··· Text shown

They enable grocers, e-comm companies to better understand demand patterns and customers
10/6/2023
Knowledge Graph Main Image
Knowledge graphs systematically organize data and embed relationship data within nodes, enabling teams to easily execute complex queries.

Retail businesses, data and IT teams want to use data insights to make increasingly precise decisions about how to run their business. Increasingly, they’re choosing semantic knowledge graphs to help them drive insight. Knowledge graphs systematically organize data and embed relationship data within nodes, enabling teams to easily execute complex queries.

Anyone who has ever used Google or Alexa is familiar with how knowledge graphs work: connecting disparate data sources, visualizing results, and providing fresh insights into data relationships that users can leverage to make fast, accurate decisions.

[Read more: “What Is Taste Intelligence?”]

How Retailers and E-Commerce Firms Use Knowledge Graphs

Retail and e-commerce businesses are increasing their use of knowledge graphs to better understand demand patterns and customers. Use cases include:

Improving master data management (MDM): Businesses want to understand data connections to make timely strategic and operational decisions.

Data and IT teams can use knowledge graphs to create master data that powers next-generation e-commerce, supply chain and logistics applications. Data and IT teams benefit by reducing data management headaches and query costs while enhancing business data self-service capabilities.

Business users glean transformative real-time insights from master data relationships when they model them in knowledge graphs. They can harness this information to develop digital experiences, customer support, talent management and supply chain processes.

Users save time and reduce costs by leveraging master data to run queries on data ownership, customer experience and support, organizational hierarchies, human capital management, and supply chain transparency.

······

§ **Exercise prompt**:
Resume the text on knowledge graphs in retail, starting right after its last sentence.

··· Supplied entries

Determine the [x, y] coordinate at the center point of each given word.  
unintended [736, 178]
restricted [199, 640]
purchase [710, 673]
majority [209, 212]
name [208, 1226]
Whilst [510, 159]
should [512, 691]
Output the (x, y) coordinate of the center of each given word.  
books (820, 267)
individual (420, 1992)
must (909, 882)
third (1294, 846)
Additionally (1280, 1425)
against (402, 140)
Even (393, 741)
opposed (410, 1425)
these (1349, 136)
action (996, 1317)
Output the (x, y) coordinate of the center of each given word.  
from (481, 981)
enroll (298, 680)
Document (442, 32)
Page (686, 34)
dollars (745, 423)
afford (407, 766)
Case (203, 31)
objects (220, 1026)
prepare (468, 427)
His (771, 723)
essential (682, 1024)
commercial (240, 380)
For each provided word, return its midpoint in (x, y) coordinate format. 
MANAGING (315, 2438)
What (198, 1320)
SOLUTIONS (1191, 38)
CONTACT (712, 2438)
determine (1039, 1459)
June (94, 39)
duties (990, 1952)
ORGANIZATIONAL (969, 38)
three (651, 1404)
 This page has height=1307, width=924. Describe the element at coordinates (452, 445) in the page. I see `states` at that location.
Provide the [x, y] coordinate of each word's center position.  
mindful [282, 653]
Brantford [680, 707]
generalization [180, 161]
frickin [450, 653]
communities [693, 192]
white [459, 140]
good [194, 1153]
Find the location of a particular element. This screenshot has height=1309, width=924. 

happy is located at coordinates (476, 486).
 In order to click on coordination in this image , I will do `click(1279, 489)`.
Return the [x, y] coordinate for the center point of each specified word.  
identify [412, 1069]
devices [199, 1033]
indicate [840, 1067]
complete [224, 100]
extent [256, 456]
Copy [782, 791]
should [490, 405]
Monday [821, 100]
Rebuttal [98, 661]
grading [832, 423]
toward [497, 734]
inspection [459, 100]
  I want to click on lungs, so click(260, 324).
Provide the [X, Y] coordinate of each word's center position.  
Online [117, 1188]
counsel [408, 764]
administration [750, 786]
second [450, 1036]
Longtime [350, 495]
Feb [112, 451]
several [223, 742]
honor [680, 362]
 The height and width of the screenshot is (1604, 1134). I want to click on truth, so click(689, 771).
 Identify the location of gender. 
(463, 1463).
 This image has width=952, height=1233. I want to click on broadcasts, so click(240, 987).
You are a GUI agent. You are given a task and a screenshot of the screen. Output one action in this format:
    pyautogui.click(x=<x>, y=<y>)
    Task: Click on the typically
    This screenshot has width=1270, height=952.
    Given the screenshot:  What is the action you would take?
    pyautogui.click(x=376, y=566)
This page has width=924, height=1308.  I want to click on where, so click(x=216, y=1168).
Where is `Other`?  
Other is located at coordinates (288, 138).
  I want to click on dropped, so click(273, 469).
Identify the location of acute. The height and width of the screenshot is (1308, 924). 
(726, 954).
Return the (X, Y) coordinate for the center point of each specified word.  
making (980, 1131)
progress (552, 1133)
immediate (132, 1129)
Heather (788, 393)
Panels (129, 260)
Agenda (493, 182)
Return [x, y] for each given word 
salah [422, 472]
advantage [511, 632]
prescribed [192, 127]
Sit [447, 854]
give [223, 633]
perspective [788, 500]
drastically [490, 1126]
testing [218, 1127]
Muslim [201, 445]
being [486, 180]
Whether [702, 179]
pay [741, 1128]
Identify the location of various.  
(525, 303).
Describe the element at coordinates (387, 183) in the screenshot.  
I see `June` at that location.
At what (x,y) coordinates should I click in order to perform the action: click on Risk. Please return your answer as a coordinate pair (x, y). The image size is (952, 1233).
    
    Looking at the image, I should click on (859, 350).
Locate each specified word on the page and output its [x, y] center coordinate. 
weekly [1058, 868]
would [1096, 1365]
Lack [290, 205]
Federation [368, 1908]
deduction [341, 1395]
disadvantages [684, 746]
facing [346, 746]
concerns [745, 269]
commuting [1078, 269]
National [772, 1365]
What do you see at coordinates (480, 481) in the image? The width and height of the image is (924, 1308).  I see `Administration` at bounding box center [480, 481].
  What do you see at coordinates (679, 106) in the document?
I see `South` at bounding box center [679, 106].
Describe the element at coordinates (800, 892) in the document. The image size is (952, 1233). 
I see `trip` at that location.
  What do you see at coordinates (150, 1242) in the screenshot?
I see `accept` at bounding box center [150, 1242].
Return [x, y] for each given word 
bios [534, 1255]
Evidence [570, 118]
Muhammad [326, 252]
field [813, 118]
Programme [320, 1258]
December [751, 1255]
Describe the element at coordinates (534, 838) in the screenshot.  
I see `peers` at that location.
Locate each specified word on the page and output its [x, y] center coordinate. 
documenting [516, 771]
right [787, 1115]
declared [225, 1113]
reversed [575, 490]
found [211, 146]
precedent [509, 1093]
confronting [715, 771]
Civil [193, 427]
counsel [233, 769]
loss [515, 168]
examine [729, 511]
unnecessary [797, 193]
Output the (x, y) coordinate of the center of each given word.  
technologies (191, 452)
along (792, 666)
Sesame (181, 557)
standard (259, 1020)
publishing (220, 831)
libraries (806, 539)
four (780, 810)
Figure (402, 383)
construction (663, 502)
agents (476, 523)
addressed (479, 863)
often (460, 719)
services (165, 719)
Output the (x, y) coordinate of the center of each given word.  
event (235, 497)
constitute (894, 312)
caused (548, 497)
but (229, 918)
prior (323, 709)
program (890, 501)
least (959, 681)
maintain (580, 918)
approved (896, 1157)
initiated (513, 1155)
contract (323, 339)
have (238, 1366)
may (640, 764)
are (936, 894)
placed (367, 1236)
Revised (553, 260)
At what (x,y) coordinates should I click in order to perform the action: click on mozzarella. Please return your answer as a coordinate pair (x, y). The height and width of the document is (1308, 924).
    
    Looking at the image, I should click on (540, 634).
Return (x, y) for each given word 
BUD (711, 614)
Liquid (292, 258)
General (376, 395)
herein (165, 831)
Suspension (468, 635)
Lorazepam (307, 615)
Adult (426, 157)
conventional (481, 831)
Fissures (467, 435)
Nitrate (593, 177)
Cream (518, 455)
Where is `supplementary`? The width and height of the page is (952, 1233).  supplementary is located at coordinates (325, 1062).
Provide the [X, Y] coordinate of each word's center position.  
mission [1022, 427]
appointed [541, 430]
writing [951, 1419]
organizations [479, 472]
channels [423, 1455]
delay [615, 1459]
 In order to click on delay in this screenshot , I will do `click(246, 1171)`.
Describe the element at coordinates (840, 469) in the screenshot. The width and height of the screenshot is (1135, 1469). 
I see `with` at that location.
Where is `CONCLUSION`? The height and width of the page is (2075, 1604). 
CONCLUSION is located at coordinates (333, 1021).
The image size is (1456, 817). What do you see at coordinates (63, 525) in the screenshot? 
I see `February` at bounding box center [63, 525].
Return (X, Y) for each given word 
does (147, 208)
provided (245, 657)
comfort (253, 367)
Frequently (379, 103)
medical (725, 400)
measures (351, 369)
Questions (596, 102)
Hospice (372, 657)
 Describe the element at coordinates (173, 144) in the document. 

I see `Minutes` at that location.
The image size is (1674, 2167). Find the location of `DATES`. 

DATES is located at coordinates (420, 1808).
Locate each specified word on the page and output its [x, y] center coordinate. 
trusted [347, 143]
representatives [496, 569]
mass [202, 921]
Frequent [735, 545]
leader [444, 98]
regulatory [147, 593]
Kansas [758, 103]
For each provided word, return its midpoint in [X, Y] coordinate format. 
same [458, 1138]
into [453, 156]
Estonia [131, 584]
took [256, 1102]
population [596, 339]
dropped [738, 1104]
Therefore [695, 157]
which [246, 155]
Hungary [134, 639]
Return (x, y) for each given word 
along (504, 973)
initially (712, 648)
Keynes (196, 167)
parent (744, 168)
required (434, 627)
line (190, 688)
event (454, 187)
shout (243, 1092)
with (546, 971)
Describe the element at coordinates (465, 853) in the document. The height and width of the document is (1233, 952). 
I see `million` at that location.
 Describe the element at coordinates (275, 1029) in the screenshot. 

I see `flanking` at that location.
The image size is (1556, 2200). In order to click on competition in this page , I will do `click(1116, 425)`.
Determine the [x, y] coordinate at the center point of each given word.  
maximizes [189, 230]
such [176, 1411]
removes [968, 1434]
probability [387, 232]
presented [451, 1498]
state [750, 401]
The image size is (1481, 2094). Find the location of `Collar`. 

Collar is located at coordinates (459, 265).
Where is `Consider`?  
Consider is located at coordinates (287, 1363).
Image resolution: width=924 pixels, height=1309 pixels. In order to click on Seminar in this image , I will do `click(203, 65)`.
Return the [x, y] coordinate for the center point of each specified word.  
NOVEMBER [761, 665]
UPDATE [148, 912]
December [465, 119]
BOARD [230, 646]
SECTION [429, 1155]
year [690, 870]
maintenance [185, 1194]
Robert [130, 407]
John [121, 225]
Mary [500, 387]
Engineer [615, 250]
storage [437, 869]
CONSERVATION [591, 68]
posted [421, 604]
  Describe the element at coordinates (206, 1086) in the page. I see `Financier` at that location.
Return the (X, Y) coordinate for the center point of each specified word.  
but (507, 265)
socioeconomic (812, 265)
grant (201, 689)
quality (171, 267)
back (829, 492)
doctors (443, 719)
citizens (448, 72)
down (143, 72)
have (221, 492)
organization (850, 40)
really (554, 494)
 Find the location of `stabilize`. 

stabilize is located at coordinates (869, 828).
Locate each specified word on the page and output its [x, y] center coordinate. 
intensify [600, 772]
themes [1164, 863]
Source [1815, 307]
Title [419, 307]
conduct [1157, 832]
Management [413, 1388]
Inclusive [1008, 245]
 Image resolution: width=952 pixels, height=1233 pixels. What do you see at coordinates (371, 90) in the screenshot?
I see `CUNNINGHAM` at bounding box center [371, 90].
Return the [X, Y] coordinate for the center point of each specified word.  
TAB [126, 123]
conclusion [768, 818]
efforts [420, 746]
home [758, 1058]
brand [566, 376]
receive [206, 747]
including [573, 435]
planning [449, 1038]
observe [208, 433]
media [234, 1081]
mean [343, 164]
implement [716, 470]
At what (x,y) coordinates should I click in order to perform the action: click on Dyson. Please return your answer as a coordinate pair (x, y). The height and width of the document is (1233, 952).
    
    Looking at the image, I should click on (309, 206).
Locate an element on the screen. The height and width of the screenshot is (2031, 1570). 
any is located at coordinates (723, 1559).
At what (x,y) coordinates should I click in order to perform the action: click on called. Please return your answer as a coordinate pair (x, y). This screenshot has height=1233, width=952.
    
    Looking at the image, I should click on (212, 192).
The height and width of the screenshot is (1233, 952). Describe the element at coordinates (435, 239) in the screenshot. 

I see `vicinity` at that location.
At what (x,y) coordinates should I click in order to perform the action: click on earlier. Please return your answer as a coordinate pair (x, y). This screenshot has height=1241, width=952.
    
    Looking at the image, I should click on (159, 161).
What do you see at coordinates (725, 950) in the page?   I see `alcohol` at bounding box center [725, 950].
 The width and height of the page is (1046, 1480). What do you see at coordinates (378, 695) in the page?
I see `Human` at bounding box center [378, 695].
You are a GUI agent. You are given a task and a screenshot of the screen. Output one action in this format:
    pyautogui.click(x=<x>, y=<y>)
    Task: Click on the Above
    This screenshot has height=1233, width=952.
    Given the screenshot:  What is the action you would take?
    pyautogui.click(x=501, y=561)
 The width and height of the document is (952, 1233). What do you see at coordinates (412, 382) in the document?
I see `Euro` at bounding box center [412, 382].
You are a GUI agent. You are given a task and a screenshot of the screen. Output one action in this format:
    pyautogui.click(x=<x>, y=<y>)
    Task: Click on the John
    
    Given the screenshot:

······

§ **Answer below**:
Streamlining social network analysis: Social network analysis helps retailers accomplish multiple goals with customer marketing. Here’s how a leading retailer uses this technology to improve business results.

The retailer’s knowledge graph databases crawl through social networks, enabling the company to collect customer data, including demographics, purchase history and other relevant information. The retailer then uses social network analysis techniques to group customers who share similar interests and preferences, segmenting them based on their interests and networks. During this process, the retailer identifies new trends and opportunities that it can capitalize on and aligns investments by the strength of customer interest.

The knowledge graph also identifies trendsetters and social influencers who can influence others to buy products and services. The retailer’s business teams use these insights to decide who to partner with to market the company’s goods, driving revenues.

Finally, social network analysis improves customer segmentation, enabling the retailer to develop personalized marketing campaigns that drive product sales and increase ROI. 

Providing accurate data on product availability: A knowledge graph can integrate retail back-end systems with all channels, such as physical stores, e-commerce sites, apps and chatbots, providing real-time product availability. Shoppers gain holistic visibility into product availability, pricing and shipping terms so that they can make the best purchase decisions. Retailers benefit by delivering a better customer experience and driving more sales.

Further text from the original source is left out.